依々恋々-イイレンレン-@Shanks in 現代社長
第18章 臨機応変に柔軟に04❦
やっとまともに息ができるようになると、腕の中にめいいっぱい抱き込んでいる熱にハッとする。
慌てて腕の力を緩めて🌸の様子を確認すると、自分の体の下でくたりとして目を閉じている。穏やかに上下している胸とポカリと開いた口からくーくーと息が聞こえて、肘をついて額に手を当てる。
閉めるのも忘れた寝室の扉。
常夜灯が照らす廊下でコンビニの袋の中で倒れて汗をかいている紅茶のボトルと避妊具の箱。
ハァ、と溜息をつく。
「やべ」
後半は完全に理性を失っていた。
快楽を求めるのに夢中になって、我がままに🌸を求めた。
無理させたな、とゆっくり引き抜くと、一緒に溢れ出る生暖かくドロリと纏わりつく感覚。
汗ばむ額に口付ける。
よく見ると、眦に涙が溜まっていて罪悪感が一層増す。
「約束、破っちまったな」
ゆっくりする、避妊すると言ったのに、と起き上がって膝立ちになると、ベチャッとした感触がして、ん?と目を向ける。
何も言えずに、はは、と乾いた笑いだけが出た。
ライトグレーのシーツを掛けたベッドの足元側半分。
雫が落ちたような小さな滲みが点々とする跡と、到底乾くとは思えない水溜まり状態で濡れている。
なかなかの乱れっぷりだったな、と感度の高い🌸の様子を思い出すと、ヒク、と反応する。
ひとまずは拭き取れる分は拭こうとベッドから降りると、ぐちゃぐちゃになって重なる服が目に入る。
一番上にある赤。
己の別称によく言われるそれと同じ色の下着を自分のと一緒に掴むと、廊下の袋も取り上げて浴室へ向かう。洗濯機を回し、空気の冷えた浴室でシャワーを浴びると、鏡で鎖骨に残った歯型を見つけた。

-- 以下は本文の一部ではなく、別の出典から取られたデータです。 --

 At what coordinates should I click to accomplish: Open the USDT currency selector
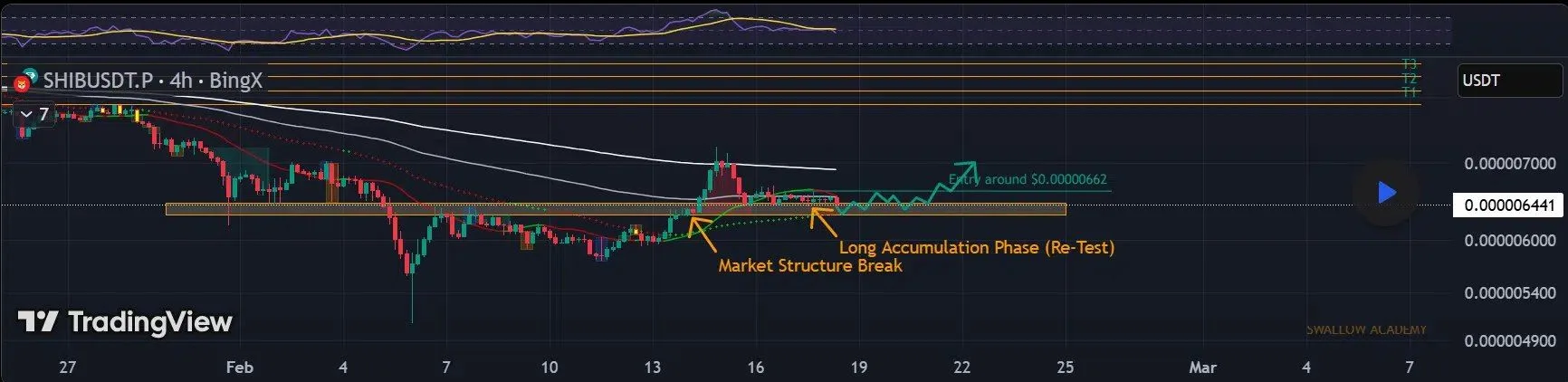point(1509,81)
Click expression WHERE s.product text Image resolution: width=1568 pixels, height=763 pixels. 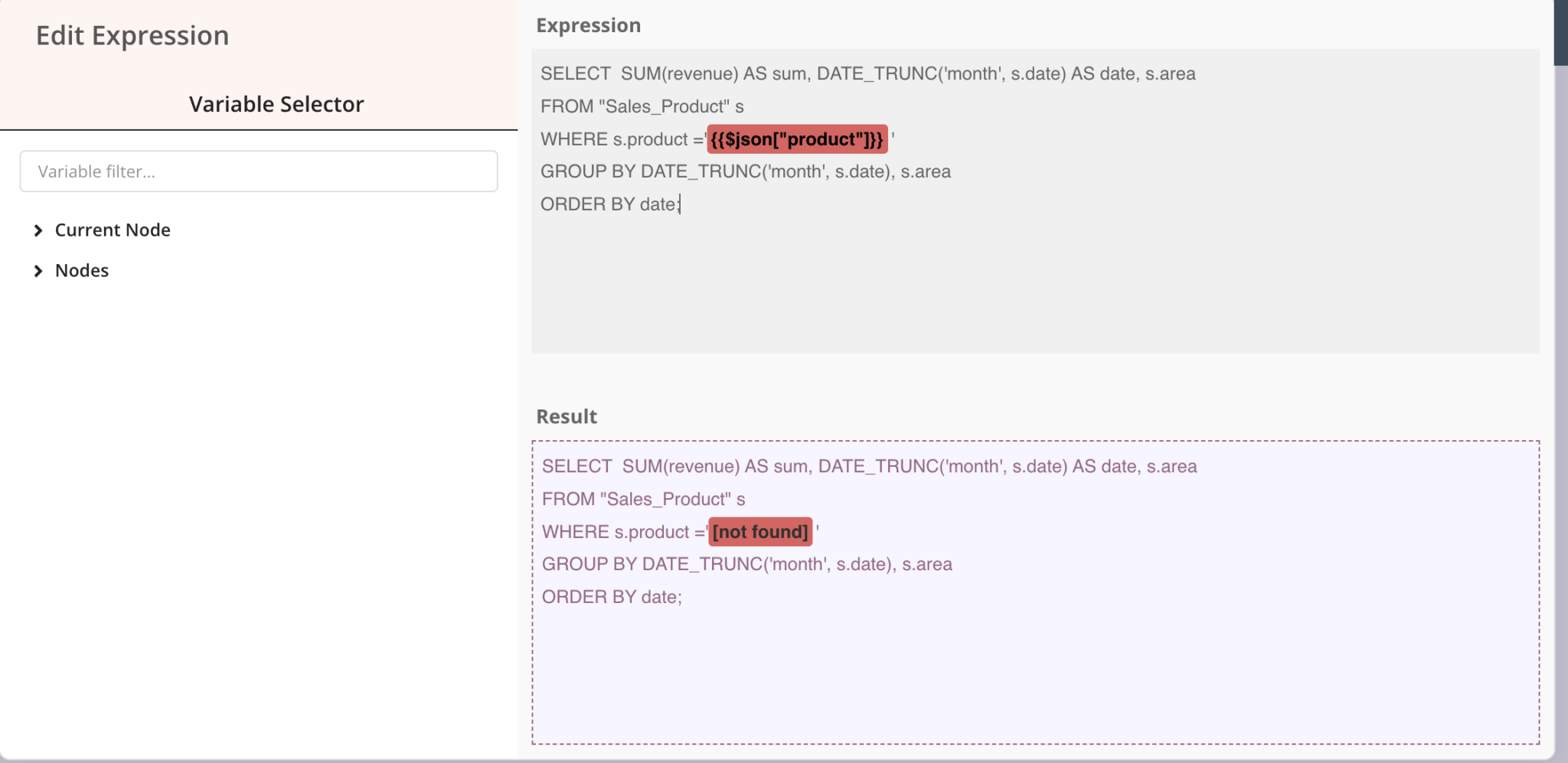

10分足らずで出て下着だけ身につけると、紅茶を冷蔵庫に入れて寝室に戻る。
すやすやと裸で寝ている🌸の額にキスをして体をきれいにしてやると、無事な肌掛けで包んでリビングのソファに横たえる。
「やっぱ、ちいせぇな」
ソファでも十分にベッドとして使えそうな様子に愛しさが込み上げてもう一度キスをする。
寝室に戻ってシーツを新しいものにし、未開封状態の避妊具を、サイドチェストに入れる。
浴室横のクローゼットから部屋着の緩いシルエットのパンツとVネックシャツを着て、黒のクルーネックのリネンシャツを手にリビングに戻った。